満月と新月 | ナノ
満月と新月



雨の日の真実



「お前に聞きたいことあんだけど」

宿屋の前でユーリはベティに向き直る。
難しい顔でこちらを見る彼を、彼女は躱すようにクスクスと笑う。


「女の子に何かをたずねる時は、もっと優しく聞かなくちゃだめよん」


「茶化すな。お前は色々と、隠し事が多すぎんだよ」


「えー?なにかあったぁ?ティソンの事でも気になるのん?」


「あいつもだけど、いいよそれは。大体想像つく。騎士団長とはどんな繋がりだよ」



「あの人も、あたしを抱いた男の1人ねん」

こんな事知ってどうするの?と彼女は肩を竦める。


「っち…随分手広いじゃねえか、どーなったらそんな年の離れた、おまけに騎士団長とイイ関係になるんだよ」

「素敵な男性には抱かれるタチなのん。寂しがりやだからぁ」

「答えになってねぇよ」

ベティは張り付いたような笑みで、ニコニコと笑って何も答えない。
ユーリはもういいや、と首を振った。



「雨が降るとなんであんな辛そうなんだ?」



「さぁ?言ったわよねん、眠くなるって。倒れて迷惑かけちゃったから、悪いと思ってるわよん」

ベティはトン、とヘリオードの重厚な壁にもたれ掛かる。
ひやり、と冷たい温度が背中に伝わるのがわかる。



「なんか理由あんだろ?言えよ」


理由がないならば、あの震え方はどう考えてもおかしい、と彼は引き下がらない。


「この辺りはよく雨が降るから嫌よねぇ」


ユーリはじっとベティを見つめて答えを求める。

彼女はこれ以上黙っていても、彼は納得しないだろう、と思い出すように目を伏せる。





「………ナイレンが死んだと聞かされた日を思い出すから」



そう言った彼女の瞳は、冷たく、沼の底のように暗くよどんでいた。


「ナイ…レン…?」


ユーリは驚き、目を見開く。
久しく聞いてはいないその名前に、言わせてはいけない事を、彼女の口から言わせてしまったのかもしれない。

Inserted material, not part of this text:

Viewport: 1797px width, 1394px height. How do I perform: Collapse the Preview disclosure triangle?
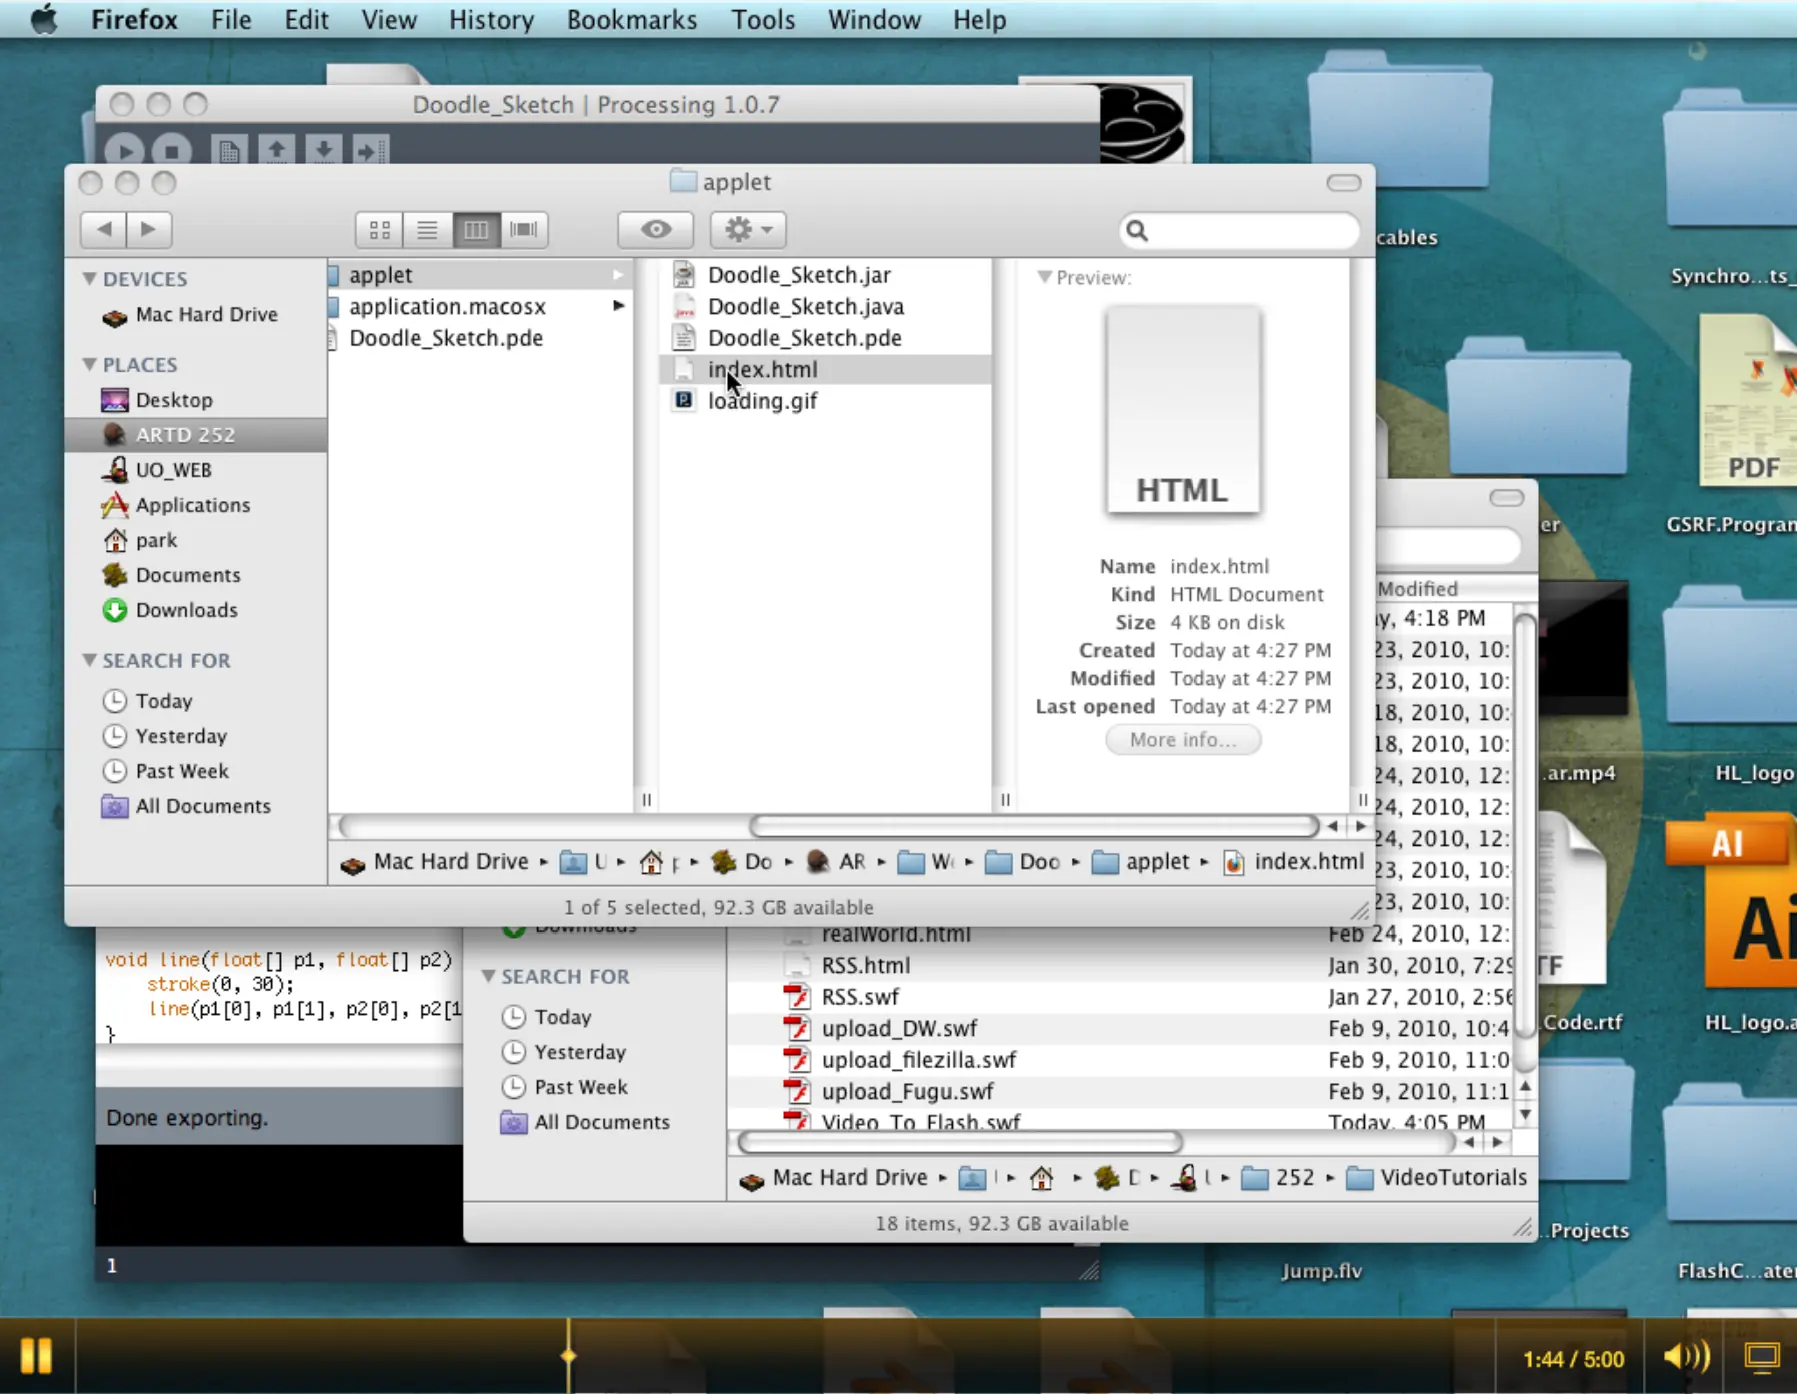tap(1044, 277)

「ユーリの武醒魔導器みて、すぐにナイレンの物だと気がついたわ」


ベティは背中を反らせて空を仰いだ。
今日は天気もいいようだ。


ユーリは何も言えずに彼女を見つめた。
焦るような気持ちを、自らの中で抑えながら。


「大切に、使ってくれているのね」


彼女はこちらに向き直ると、優しく刹那げに笑った。
その瞳はユーリを通り抜けて、今は亡きナイレンを見ていたようにおもう。


「おまっ……」


ユーリは思わずベティに手を伸ばす。

「ナイレンの名誉の為に言っておくけど、彼とは寝ていないわよ?」

彼女は困った顔で笑う。

「あーあ。今日は嫌な日ね、雨で倒れるし、アレクセイにもユーリにもナイレンの話をされるし」

一瞬だけ彼女が泣きそうな顔をしたような気がした。
だがすぐに彼女はユーリに背を向けた。




「質問タイムは終わりね。悪いけど先に宿で休むわ」



去って行く彼女に文字ひとつとしてかける言葉が見つからず、ユーリは何も言えずに華奢なその背を見送った。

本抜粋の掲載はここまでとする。